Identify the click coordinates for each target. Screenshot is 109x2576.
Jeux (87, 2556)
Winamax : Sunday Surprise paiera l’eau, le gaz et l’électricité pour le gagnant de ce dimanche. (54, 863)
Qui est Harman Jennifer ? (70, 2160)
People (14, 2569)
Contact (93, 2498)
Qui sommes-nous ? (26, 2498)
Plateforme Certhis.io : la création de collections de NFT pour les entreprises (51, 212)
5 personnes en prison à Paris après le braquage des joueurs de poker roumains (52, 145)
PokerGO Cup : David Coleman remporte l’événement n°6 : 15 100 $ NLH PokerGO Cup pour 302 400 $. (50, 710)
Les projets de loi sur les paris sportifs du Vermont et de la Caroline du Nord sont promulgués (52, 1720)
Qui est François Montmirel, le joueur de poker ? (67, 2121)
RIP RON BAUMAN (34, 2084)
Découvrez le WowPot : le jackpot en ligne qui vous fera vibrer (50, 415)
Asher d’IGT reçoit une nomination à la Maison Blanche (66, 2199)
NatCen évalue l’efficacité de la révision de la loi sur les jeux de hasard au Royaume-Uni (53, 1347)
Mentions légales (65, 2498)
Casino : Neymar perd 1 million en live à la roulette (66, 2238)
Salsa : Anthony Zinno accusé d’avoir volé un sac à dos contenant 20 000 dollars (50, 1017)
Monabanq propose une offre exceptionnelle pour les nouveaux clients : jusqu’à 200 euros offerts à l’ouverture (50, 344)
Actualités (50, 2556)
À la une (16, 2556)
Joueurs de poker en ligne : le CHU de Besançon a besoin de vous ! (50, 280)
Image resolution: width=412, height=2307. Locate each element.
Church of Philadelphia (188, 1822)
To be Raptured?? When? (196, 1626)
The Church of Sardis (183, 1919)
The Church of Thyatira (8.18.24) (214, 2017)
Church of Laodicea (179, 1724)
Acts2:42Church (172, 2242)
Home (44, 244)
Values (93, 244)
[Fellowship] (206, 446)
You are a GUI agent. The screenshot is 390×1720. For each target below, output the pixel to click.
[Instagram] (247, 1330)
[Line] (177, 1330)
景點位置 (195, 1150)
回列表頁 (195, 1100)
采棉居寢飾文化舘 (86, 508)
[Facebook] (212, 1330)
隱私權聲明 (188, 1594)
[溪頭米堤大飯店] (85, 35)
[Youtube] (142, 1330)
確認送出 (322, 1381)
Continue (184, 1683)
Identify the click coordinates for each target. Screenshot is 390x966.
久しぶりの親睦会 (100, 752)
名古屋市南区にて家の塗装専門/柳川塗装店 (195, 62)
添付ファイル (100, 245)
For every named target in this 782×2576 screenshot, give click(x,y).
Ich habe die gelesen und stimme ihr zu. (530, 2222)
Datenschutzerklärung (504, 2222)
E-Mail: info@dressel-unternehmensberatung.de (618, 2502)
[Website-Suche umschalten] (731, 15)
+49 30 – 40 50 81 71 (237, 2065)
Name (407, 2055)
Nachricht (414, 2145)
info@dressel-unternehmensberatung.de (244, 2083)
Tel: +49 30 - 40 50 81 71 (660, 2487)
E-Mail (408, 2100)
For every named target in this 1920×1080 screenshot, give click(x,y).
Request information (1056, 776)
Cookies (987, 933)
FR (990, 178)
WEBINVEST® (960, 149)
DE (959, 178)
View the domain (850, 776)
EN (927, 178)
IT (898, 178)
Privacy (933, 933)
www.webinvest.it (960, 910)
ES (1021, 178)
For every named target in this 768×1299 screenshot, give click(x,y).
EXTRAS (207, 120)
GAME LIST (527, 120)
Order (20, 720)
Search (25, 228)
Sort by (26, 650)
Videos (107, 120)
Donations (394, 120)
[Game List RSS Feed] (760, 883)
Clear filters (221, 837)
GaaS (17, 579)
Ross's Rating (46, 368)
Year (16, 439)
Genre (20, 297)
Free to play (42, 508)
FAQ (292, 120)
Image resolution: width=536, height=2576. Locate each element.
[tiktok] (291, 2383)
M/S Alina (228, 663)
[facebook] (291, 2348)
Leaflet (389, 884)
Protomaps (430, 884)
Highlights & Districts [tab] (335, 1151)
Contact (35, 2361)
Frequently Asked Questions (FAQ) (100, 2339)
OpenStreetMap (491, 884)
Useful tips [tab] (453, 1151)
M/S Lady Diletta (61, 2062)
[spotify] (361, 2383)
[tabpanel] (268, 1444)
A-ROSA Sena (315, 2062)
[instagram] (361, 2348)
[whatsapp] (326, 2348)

Goal of the exercise:
Pull every line with the string "width" from the data above.

Answer:
Image resolution: width=412, height=2307. Locate each element.
Image resolution: width=536, height=2576. Locate each element.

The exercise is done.